Friday, February 17, 2006

Albion and RG flow

  • First, a different topic. Burt Ovrut has convinced me that while a slope-stable bundle in the hidden sector of their models has not been explicitly constructed, doing so is not necessary. It is pretty clear that one can always wrap fivebranes and anti-fivebranes on the appropriate cycles to cancel all anomalies and solve all conditions of string theory - and even show that the moduli of such fivebranes are stabilized. These moduli are in fact stabilized already in the absence of anti-branes, see here. SUSY will generically be broken and the cosmological constant will get a boost to become positive, in a somewhat KKLT-like way. Of course, no anthropic principle is assumed to work here. If you evaluate this data, it is fair to say that there exists a consistent background with properties studied by Ovrut et al. and their approach to focus on the visible bundle and study it separately seems justified.
On Wednesday, Albion Lawrence gave a talk about the
  • two-dimensional RG flow and closed string tachyon dynamics

based on his work with Dan Freedman and Matt Headrick. One of the general questions he wanted to answer is "What is the configuration space of [perturbative] string theory?"

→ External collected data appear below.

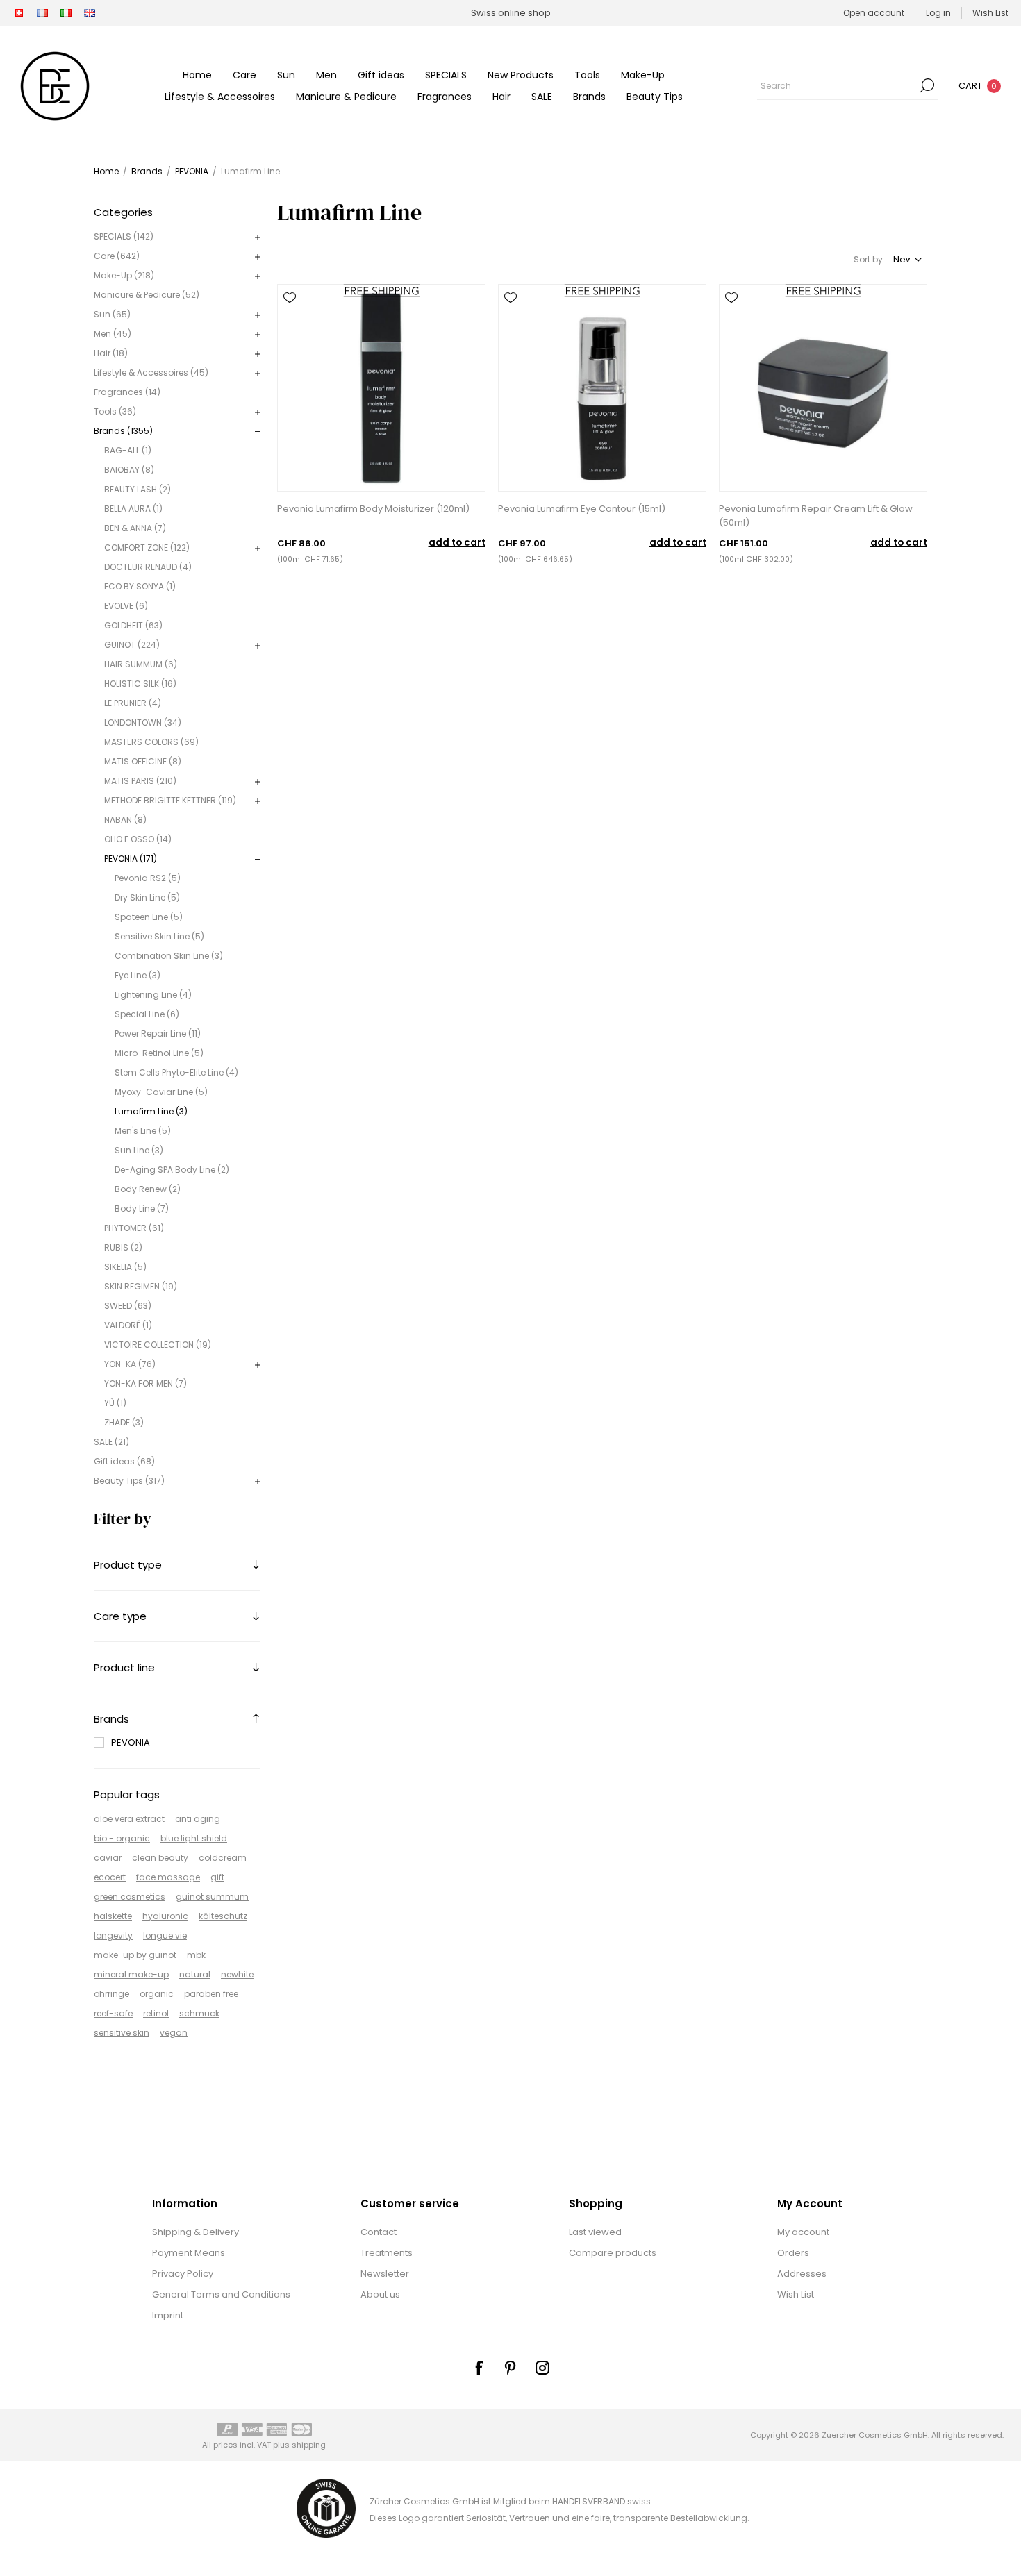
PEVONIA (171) (130, 858)
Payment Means (188, 2252)
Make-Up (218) (124, 275)
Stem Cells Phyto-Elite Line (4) (176, 1072)
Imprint (167, 2315)
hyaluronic (165, 1916)
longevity (113, 1935)
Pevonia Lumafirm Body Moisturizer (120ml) (373, 508)
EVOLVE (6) (126, 606)
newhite (237, 1974)
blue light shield (193, 1838)
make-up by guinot (135, 1955)
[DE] (19, 13)
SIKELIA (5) (125, 1267)
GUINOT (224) (132, 645)
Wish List (795, 2294)
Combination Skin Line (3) (169, 956)
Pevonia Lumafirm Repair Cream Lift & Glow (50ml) (816, 515)
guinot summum (212, 1896)
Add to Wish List (289, 298)
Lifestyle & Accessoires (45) (151, 372)
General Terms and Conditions (221, 2294)
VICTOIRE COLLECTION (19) (157, 1344)
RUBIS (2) (123, 1247)
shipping (309, 2444)
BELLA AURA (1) (133, 509)
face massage (168, 1877)
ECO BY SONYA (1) (140, 586)
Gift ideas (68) (124, 1461)
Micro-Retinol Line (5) (159, 1053)
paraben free (211, 1994)
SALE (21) (111, 1442)
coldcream (223, 1858)
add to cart (457, 542)
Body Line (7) (142, 1208)
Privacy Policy (182, 2273)
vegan (174, 2033)
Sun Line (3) (139, 1150)
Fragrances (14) (127, 392)
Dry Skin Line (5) (147, 897)
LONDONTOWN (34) (142, 722)
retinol (156, 2013)
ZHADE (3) (124, 1422)
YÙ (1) (115, 1403)
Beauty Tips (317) (129, 1481)
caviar (108, 1858)
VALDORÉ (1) (128, 1325)
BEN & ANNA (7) (135, 528)
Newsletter (384, 2273)
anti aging (197, 1819)
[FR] (42, 13)
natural (194, 1974)
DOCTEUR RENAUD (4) (148, 567)
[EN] (89, 13)
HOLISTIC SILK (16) (140, 683)
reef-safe (113, 2013)
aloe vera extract (129, 1819)
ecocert (110, 1877)
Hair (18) (111, 353)
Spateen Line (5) (149, 917)
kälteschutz (223, 1916)
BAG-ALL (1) (127, 450)
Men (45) (112, 334)
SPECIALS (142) (123, 236)
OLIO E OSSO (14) (138, 839)
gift (217, 1877)
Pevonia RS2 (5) (148, 878)
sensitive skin (121, 2033)
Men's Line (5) (143, 1131)
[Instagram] (542, 2368)
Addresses (802, 2273)
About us (380, 2294)
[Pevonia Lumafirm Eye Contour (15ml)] (602, 388)
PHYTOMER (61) (134, 1228)
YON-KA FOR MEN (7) (145, 1383)
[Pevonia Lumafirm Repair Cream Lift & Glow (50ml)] (823, 388)
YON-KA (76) (130, 1364)
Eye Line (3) (137, 975)
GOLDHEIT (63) (133, 625)
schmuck (199, 2013)
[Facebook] (478, 2368)
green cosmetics (129, 1896)
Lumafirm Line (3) (151, 1111)
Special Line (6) (147, 1014)
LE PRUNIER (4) (132, 703)
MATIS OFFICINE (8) (142, 761)
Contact (378, 2232)
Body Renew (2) (148, 1189)
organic (157, 1994)
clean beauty (160, 1858)
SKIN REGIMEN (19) (140, 1286)
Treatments (386, 2252)
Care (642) (117, 256)
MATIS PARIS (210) (140, 781)
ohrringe (111, 1994)
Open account (873, 13)
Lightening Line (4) (153, 995)
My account (803, 2232)
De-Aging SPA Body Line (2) (172, 1170)
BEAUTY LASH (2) (137, 489)
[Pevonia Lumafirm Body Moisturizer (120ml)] (381, 388)
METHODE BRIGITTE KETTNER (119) (170, 800)
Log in (938, 13)
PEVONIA (130, 1742)
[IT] (66, 13)
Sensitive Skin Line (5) (159, 936)
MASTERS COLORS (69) (151, 742)
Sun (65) (112, 314)
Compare (289, 317)
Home (106, 171)
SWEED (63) (127, 1306)
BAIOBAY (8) (129, 470)
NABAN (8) (125, 820)
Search (927, 85)
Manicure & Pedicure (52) (146, 295)
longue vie (165, 1935)
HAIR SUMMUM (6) (140, 664)
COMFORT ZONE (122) (147, 547)
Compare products (612, 2252)
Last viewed (595, 2232)
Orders (793, 2252)
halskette (113, 1916)
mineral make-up (131, 1974)
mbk (196, 1955)
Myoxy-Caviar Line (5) (161, 1092)
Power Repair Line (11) (158, 1033)
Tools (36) (115, 411)
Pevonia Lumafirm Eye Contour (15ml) (581, 508)
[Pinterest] (510, 2368)
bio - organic (122, 1838)
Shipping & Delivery (195, 2232)
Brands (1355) (123, 431)
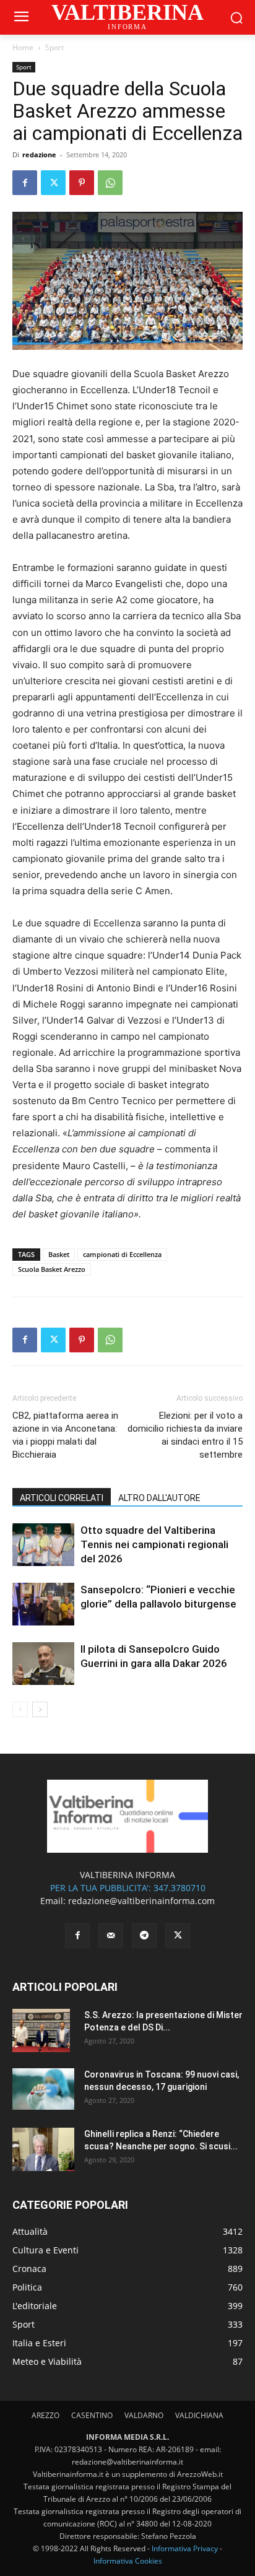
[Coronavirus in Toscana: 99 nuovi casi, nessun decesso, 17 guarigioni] (43, 2089)
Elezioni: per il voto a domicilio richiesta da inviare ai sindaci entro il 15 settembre (185, 1435)
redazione (39, 154)
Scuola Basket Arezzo (51, 1269)
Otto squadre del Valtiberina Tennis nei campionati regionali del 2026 (154, 1544)
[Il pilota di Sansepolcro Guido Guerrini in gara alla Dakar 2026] (43, 1663)
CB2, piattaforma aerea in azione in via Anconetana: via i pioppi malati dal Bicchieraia (65, 1435)
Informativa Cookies (127, 2561)
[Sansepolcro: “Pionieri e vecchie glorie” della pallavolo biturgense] (43, 1604)
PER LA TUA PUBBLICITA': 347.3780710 (127, 1888)
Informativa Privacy (185, 2548)
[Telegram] (144, 1935)
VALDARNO (143, 2415)
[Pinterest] (81, 182)
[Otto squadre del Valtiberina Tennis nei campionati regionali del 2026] (43, 1544)
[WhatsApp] (110, 182)
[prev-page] (20, 1709)
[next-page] (40, 1709)
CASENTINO (92, 2415)
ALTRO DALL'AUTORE (159, 1498)
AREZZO (45, 2415)
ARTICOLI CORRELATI (61, 1498)
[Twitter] (53, 182)
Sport (54, 47)
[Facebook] (24, 182)
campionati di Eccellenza (122, 1254)
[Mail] (110, 1935)
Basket (58, 1254)
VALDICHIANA (199, 2415)
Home (22, 47)
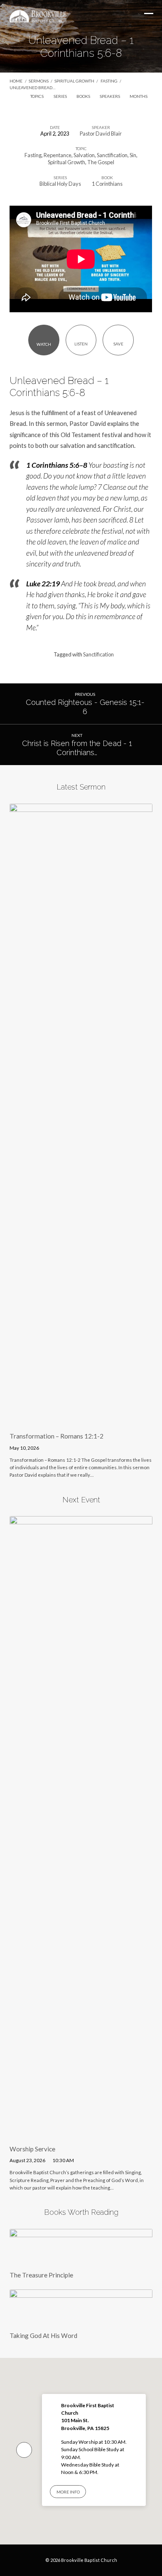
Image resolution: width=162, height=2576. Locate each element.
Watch (44, 344)
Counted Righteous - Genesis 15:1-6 (85, 707)
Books (83, 96)
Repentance (57, 155)
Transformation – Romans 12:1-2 (56, 1436)
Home (16, 80)
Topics (37, 96)
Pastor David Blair (101, 133)
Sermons (39, 80)
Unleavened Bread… (32, 87)
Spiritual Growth (74, 80)
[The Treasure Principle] (81, 2259)
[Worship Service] (81, 2133)
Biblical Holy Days (60, 183)
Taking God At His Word (43, 2335)
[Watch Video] (48, 1447)
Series (61, 96)
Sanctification (112, 155)
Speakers (110, 96)
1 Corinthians (107, 183)
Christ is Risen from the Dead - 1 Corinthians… (77, 748)
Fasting (109, 80)
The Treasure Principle (41, 2275)
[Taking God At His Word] (81, 2320)
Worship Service (32, 2149)
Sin (133, 155)
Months (139, 96)
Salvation (84, 155)
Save (118, 343)
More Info (68, 2491)
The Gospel (100, 162)
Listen (81, 343)
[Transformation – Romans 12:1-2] (81, 1420)
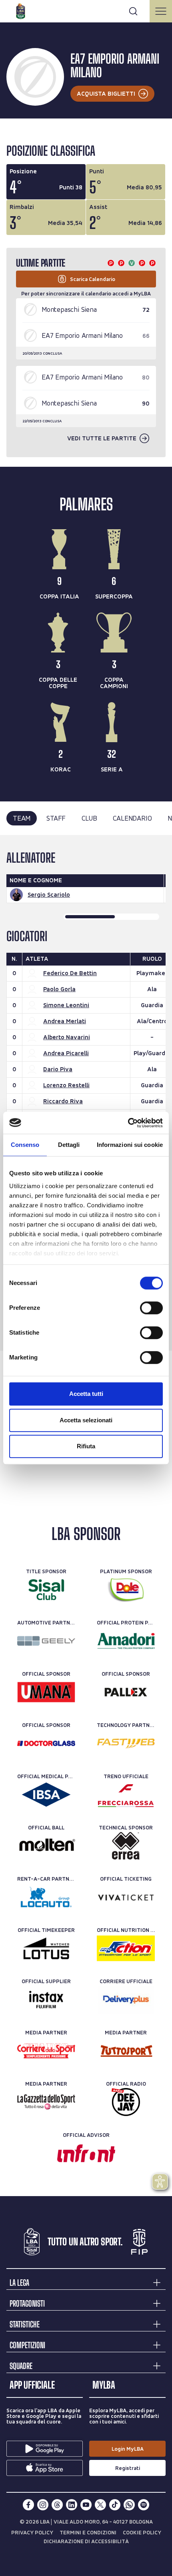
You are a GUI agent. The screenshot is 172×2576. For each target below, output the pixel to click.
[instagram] (42, 2504)
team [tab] (21, 818)
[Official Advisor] (86, 2153)
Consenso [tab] (25, 1144)
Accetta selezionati (86, 1420)
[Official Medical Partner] (46, 1795)
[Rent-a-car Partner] (46, 1897)
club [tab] (89, 818)
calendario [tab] (132, 818)
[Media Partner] (46, 2051)
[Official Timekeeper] (46, 1948)
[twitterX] (100, 2504)
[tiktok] (114, 2504)
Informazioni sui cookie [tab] (130, 1144)
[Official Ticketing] (126, 1897)
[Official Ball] (46, 1846)
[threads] (57, 2504)
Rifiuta (86, 1446)
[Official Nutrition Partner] (126, 1948)
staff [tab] (56, 818)
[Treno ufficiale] (126, 1795)
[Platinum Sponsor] (126, 1590)
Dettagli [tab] (69, 1144)
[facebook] (28, 2504)
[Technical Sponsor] (126, 1846)
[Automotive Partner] (46, 1641)
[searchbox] (86, 10)
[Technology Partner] (126, 1743)
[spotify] (143, 2504)
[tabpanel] (86, 1093)
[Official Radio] (126, 2102)
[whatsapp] (129, 2504)
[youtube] (86, 2504)
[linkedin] (71, 2504)
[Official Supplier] (46, 2000)
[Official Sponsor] (46, 1692)
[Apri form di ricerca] (133, 11)
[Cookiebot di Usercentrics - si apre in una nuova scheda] (128, 1123)
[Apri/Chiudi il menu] (161, 11)
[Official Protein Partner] (126, 1641)
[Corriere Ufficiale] (126, 2000)
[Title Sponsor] (46, 1590)
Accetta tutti (86, 1393)
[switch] (151, 1307)
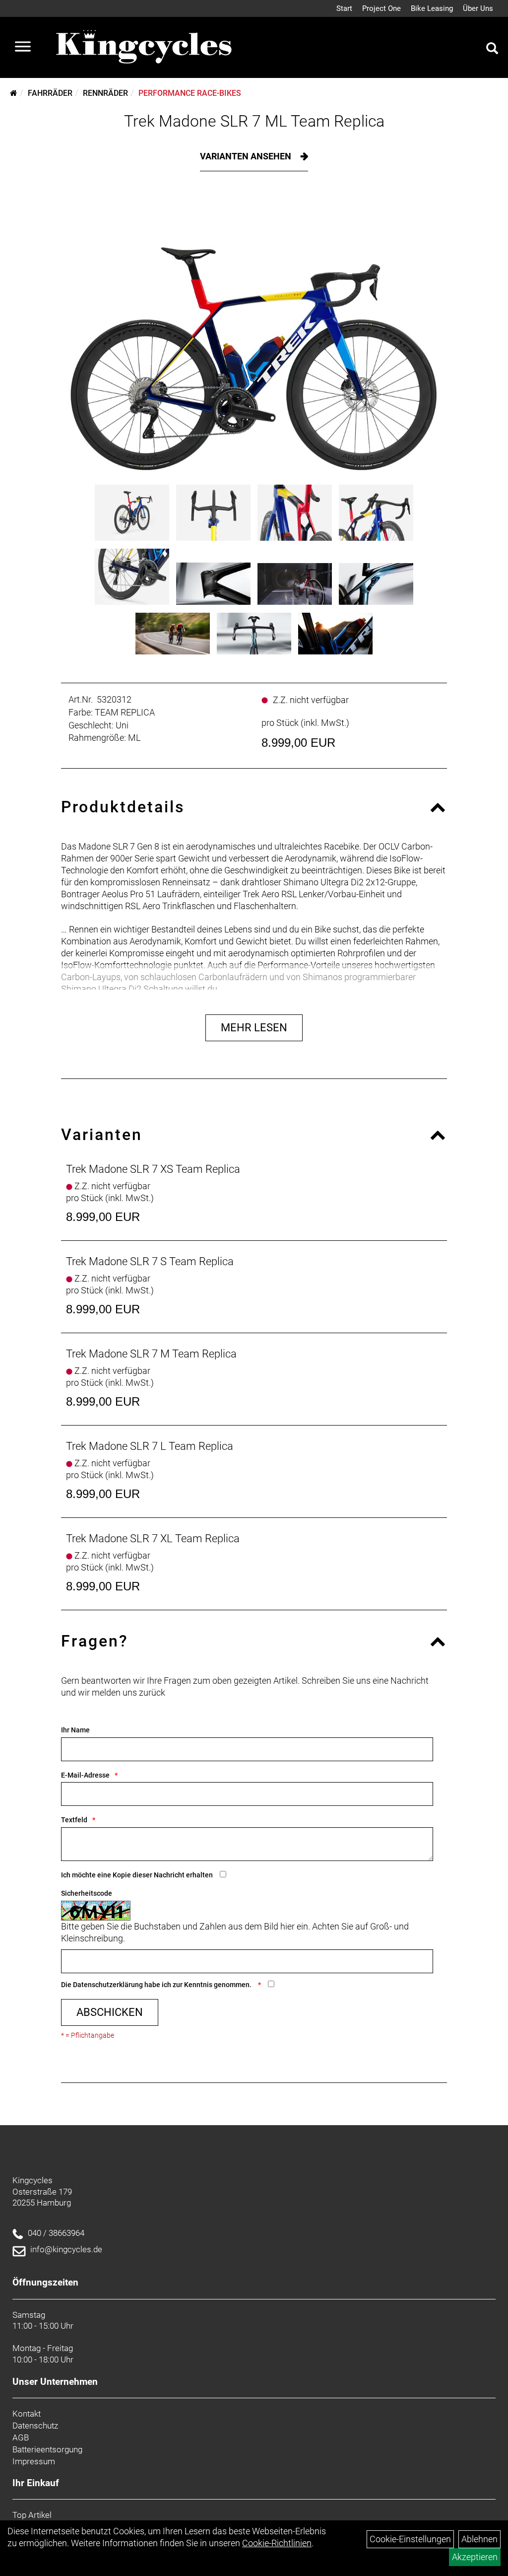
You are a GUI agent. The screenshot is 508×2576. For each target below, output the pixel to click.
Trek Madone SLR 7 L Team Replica (149, 1446)
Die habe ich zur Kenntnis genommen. (157, 1985)
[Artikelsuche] (492, 50)
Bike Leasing (432, 8)
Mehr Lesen (254, 1027)
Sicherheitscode (86, 1893)
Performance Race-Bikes (189, 93)
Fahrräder (50, 93)
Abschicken (109, 2012)
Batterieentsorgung (47, 2449)
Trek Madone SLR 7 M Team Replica (151, 1354)
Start (344, 8)
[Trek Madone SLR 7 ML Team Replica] (254, 335)
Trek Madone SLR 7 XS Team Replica (153, 1169)
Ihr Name (75, 1730)
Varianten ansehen (246, 156)
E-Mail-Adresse (85, 1775)
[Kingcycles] (145, 47)
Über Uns (478, 8)
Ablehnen (479, 2539)
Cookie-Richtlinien (277, 2543)
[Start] (13, 93)
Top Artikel (32, 2515)
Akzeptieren (475, 2557)
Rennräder (105, 93)
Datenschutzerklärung (108, 1985)
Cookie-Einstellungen (410, 2539)
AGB (20, 2437)
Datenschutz (35, 2426)
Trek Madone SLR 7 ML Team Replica (254, 121)
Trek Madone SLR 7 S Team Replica (150, 1261)
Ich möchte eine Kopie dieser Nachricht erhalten (137, 1875)
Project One (381, 8)
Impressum (33, 2461)
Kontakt (26, 2414)
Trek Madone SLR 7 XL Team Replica (153, 1538)
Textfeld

The space of "on-shell" solutions is nothing else than the space of conformal field theories. What about the "off-shell" spacetime configurations in string theory? Albion started with the assumption that the off-shell configurations are all two-dimensional field theories, not necessarily conformal ones.

This led him to study the relations between RG and GR. He included an extra spacetime dimension - assuming that it has a time-like signature - and allowed all fields to depend on this new dimension. This brought him into an interesting spacetime (or just "time") effective action in which the beta function for the dilaton plays the role of the potential energy.